Available records >>

"""

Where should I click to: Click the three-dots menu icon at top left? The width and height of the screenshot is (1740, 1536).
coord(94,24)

"""
"""

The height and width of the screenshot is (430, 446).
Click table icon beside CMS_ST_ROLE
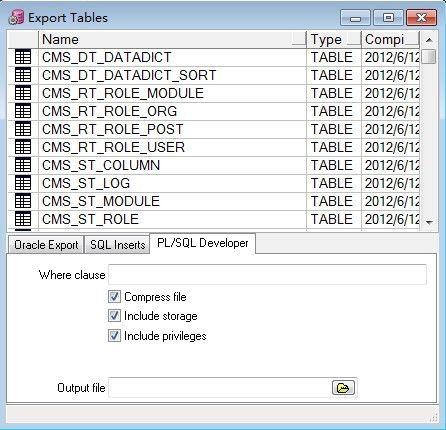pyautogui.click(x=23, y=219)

"""

Task statement >>
Please copy out, word for word, the rows that begin with the line containing "Where should I" and end with the line containing "coord(94,24)", including both of those lines.

Response >>
Where should I click to: Click the three-dots menu icon at top left? The width and height of the screenshot is (1740, 1536).
coord(94,24)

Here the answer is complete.